Wczoraj sąd upadłościowy na nowojorskim Manhattanie zgodził się, by nowy GM zatrzymał najcenniejsze aktywa dawnego molocha. Zaliczono do nich m.in. marki Cadillac i Chevrolet, pracowników z niższymi dochodami, mniejszą sieć dilerską, a przede wszystkim znacznie mniejsze zadłużenie.
Właścicielami nowej firmy będą rząd USA (60,8 proc.), państwo kanadyjskie (11,7 proc.) oraz amerykańskie związki zawodowe UAW (17,5 proc.).
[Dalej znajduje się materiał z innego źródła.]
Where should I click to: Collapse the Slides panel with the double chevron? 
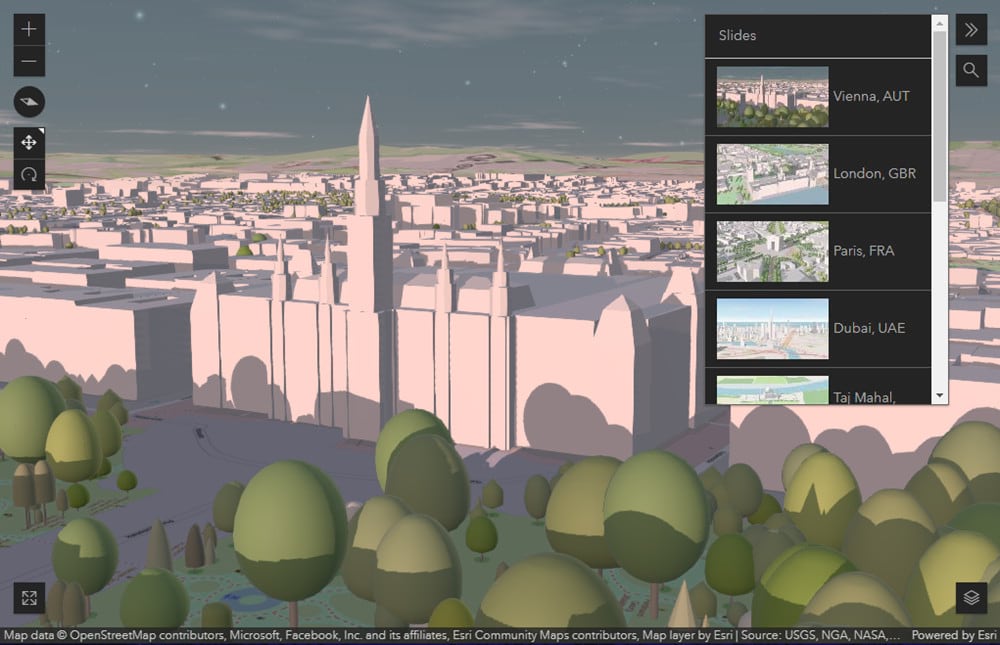click(x=970, y=29)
Wierzyciele spółki otrzymają 10 proc. akcji w zamian za umorzenie zadłużenia wynoszącego 27 mld dol. Prowadzący sprawę sędzia Robert Gerber uważa, że całe postępowanie powinno się zakończyć do najbliższego czwartku. Pozostanie jeszcze stary GM, który zostanie zlikwidowany.
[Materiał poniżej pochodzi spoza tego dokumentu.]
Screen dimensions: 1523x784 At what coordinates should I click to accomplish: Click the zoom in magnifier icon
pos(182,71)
[wyimek]60 mld dol. wyniesie pomoc amerykańskiego rządu dla koncernu motoryzacyjnego General Motors[/wyimek]
Nowy GM będzie miał również udziały w tym, co pozostanie z GM Europe, czyli przede wszystkim w Oplu. W najbliższych dniach spodziewane jest wyłonienie nowego właściciela niemieckiego koncernu. Na razie złożone zostały trzy propozycje: kanadyjsko-rosyjska Magny i Sbierbanku przewidująca oddanie GM 35 proc. akcji i dofinansowanie firmy kwotą do 300 mln euro; chińska, w której przewidziano 49-proc. udział GM plus dofinansowanie w wysokości prawie 923 mln dol., oraz oferta funduszu inwestycyjnego RHJ, której szczegóły nie są znane.
Negocjacje z potencjalnym inwestorem prowadzi General Motors, ale wiele do powiedzenia ma w tej sprawie rząd niemiecki, który udzieli Oplowi kredytu pomostowego w wysokości 4,5 mld euro. A Berlin na razie twierdzi, że rozmowy z Magną trwają, ale wszystkie opcje są wciąż możliwe. Prezes GM Europe Carl-Peter Forster zapewnia, że negocjacje z Magną idą gładko i wszystko powinno być zamknięte do 15 lipca. Ale chyba jednak pojawiły się jakieś kłopoty, skoro wczoraj zarząd Magny zdecydował się na przełożenie z 7 na 14 lipca posiedzenia, na którym ma zostać zaakceptowane przejęcie Opla.